• [WHAT TO DO]:
Transcribe the passage below on patient confidentiality, from "Wednesday, September 12, 2007" up to and including "or crowded elevator.".

• [SOURCE PASSAGE]:

Wednesday, September 12, 2007

Violating Patient Confidentiality

If doctors were reimbursed for each time they told a patient to stop smoking, lose weight and/or exercise, their incomes would soar. Unfortunately, such warnings tend to fall on deaf ears. Most patients continue to smoke, eat what they want, and maintain sloth-like lifestyles despite a physician's repeated warnings about the ramifications of such behavior.

Health information managers run into similar problems when trying to warn doctors about violating the confidentiality of the physician/patientrelationship. Newsmagazines have recently aired television programs about the hazards of casually discussing a patient's situation with another physician while in a public space or crowded elevator.

Recent advances in telecommunications equipment are causing a more serious problem. No matter how many times doctors are warned about this situation, they think that the warning must be intended for someone else. Their level of denial is no different than the reckless behavior exhibited by people who thought they could not possibly contract AIDS.


As a doctor, you want to be extremely careful not to violate the confidentiality of the patient/physician relationship while attempting to document patient care. Although a new piece of technology can make your life easier, its use may be accompanied by risk factors which deserve more careful consideration.

The following three incidents illustrate just how vulnerable a hospital or physician can be to pranksters, blackmail, and electronic sabotage:


  • In February 1995, a 13-year-old girl whose mother worked in a hospital admissions office in Jacksonville, Florida accessed the records of several patients who had recently been admitted to the hospital. As a "practical joke," the teenager called the patients' families and informed them that the patients had tested positive for the HIV virus. After only being told that she was HIV positive and had had a positive pregnancy test, one of the "victims" of this prank attempted suicide.

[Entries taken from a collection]
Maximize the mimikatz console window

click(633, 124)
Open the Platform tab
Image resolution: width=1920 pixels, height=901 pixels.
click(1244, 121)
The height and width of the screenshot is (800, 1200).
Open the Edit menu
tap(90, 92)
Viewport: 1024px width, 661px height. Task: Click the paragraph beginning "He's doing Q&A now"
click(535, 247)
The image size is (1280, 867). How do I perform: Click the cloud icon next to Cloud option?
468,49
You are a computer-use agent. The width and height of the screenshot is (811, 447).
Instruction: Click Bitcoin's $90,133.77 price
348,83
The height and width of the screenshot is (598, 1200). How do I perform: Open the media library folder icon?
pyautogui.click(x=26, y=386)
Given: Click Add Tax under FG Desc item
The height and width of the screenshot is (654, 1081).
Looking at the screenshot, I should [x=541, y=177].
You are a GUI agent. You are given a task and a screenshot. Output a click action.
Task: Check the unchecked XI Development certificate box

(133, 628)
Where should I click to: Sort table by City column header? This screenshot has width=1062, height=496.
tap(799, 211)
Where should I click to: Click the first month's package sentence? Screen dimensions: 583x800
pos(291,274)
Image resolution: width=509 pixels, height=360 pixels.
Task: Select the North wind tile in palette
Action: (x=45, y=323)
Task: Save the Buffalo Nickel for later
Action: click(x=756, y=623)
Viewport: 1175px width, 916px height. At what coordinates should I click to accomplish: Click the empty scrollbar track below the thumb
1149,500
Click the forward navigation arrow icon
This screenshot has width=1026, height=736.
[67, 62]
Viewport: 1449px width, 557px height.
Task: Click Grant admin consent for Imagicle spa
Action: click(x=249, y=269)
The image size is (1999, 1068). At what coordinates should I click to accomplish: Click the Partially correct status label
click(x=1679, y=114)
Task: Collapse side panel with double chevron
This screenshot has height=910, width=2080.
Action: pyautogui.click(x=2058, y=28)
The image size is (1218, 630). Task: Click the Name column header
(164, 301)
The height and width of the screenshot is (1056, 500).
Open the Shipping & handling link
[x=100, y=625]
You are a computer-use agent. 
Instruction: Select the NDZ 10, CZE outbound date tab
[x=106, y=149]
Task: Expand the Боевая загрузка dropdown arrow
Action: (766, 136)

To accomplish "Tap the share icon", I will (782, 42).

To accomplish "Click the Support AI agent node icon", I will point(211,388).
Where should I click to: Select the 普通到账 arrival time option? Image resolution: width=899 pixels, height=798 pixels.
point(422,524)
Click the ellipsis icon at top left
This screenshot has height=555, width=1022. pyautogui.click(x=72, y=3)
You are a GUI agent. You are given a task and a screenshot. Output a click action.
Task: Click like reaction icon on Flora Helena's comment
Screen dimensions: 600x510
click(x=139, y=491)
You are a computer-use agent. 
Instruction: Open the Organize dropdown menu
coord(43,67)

• [COMPLETED EXERCISE]:
Wednesday, September 12, 2007

Violating Patient Confidentiality

If doctors were reimbursed for each time they told a patient to stop smoking, lose weight and/or exercise, their incomes would soar. Unfortunately, such warnings tend to fall on deaf ears. Most patients continue to smoke, eat what they want, and maintain sloth-like lifestyles despite a physician's repeated warnings about the ramifications of such behavior.

Health information managers run into similar problems when trying to warn doctors about violating the confidentiality of the physician/patientrelationship. Newsmagazines have recently aired television programs about the hazards of casually discussing a patient's situation with another physician while in a public space or crowded elevator.